Mas programadores, consultores telefónicos, trabalhadores da área jurídica e financeira, contadores e jornalistas já convivem com a IA generativa, que pode produzir um artigo, uma recomendação de investimento ou centenas de linhas de códigos de programação instantaneamente.

Analistas do banco Goldman Sachs avaliam que a IA generativa irá suprimir ou reduzir a atividade de aproximadamente 300 milhões de empregos, de acordo com um estudo publicado em março.

“Espero que minha função se torne obsoleta em dez anos, à medida que as capacidades da IA a permitam realizar a maioria das tarefas que os bancários efetuam”, reflete Eric, de 29 anos, que trabalha em uma agência bancária e prevê “mudar de carreira”.

“Aceitar o desconhecido”

“Quando o ChatGPT penetrou o inconsciente coletivo, os terapeutas também se alarmaram”, alguns até pensando que poderiam ser substituídos pela IA, recorda Gustavsson. “Apenas a mudança climática e o coronavírus produzem este nível de ansiedade” entre os fenómenos sociais, avalia esta profissional especializada em acompanhar transições de carreira.

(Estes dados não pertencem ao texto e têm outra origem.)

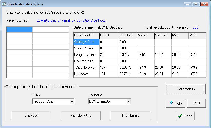The height and width of the screenshot is (128, 211).
Task: Click the Print button
Action: click(197, 103)

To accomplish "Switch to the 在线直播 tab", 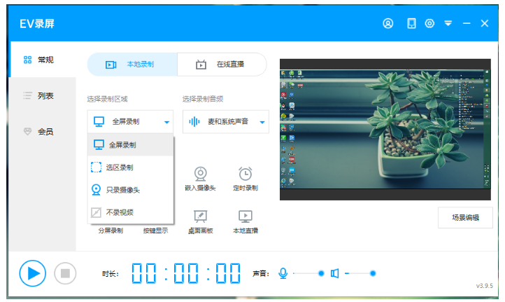I will [222, 64].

Ela trabalha com os pacientes para os ajudar a “aceitar o desconhecido” e “encontrar meios para utilizar as novas tecnologias a seu favor”.

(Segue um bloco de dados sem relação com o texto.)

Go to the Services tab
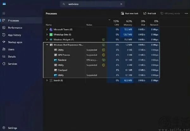Image resolution: width=190 pixels, height=131 pixels. click(12, 64)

A designer gráfica desenvolveu recentemente habilidades em codificação e aperfeiçoou a adição, mas tem a sensação de que essas aptidões terão menos peso, se é que continuarão a ter no mundo pós-IA. “Imagino-me a trabalhar mais em gestão, na direção artística”, mas “é difícil porque há menos postos deste tipo”, reflete.

Diria que 0,5% ou 1% da população mundial vai beneficiar com a inteligência artificial. Para os restantes, é uma zona cinzenta, e têm razão em ficarem preocupados“, afirma Peter Vukovic, que foi responsável técnico de várias start-ups. “Hoje, a IA está centrada na eficiência” para “fazer mais dinheiro”, explica esse ex-diretor criativo. “Mas poderá servir para outros fins”.

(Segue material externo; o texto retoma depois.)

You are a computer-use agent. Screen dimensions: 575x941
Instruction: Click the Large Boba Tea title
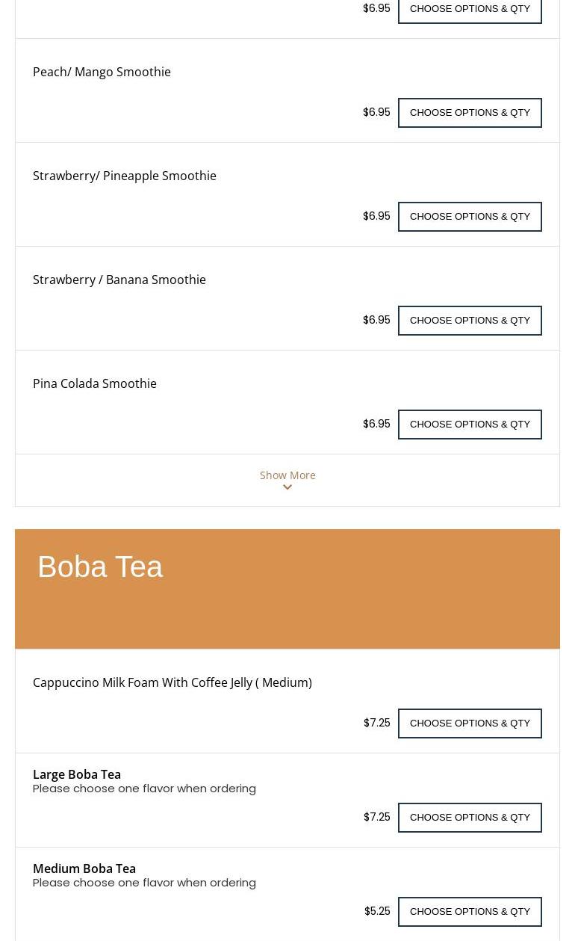(x=77, y=774)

Na medida em que a IA seja capaz de fazer uma parte importante das tarefas, vou perder habilidades“, antecipa Shaun Jonas, artista gráfica em 2D e 3D, ainda que isso não lhe gere preocupação, assegura. “Vejo isso como uma ferramenta adicional que se acrescentará às demais”, afirma. Para Jonas, os artistas poderão, no futuro, diferenciar-se da IA “mediante um estilo único”.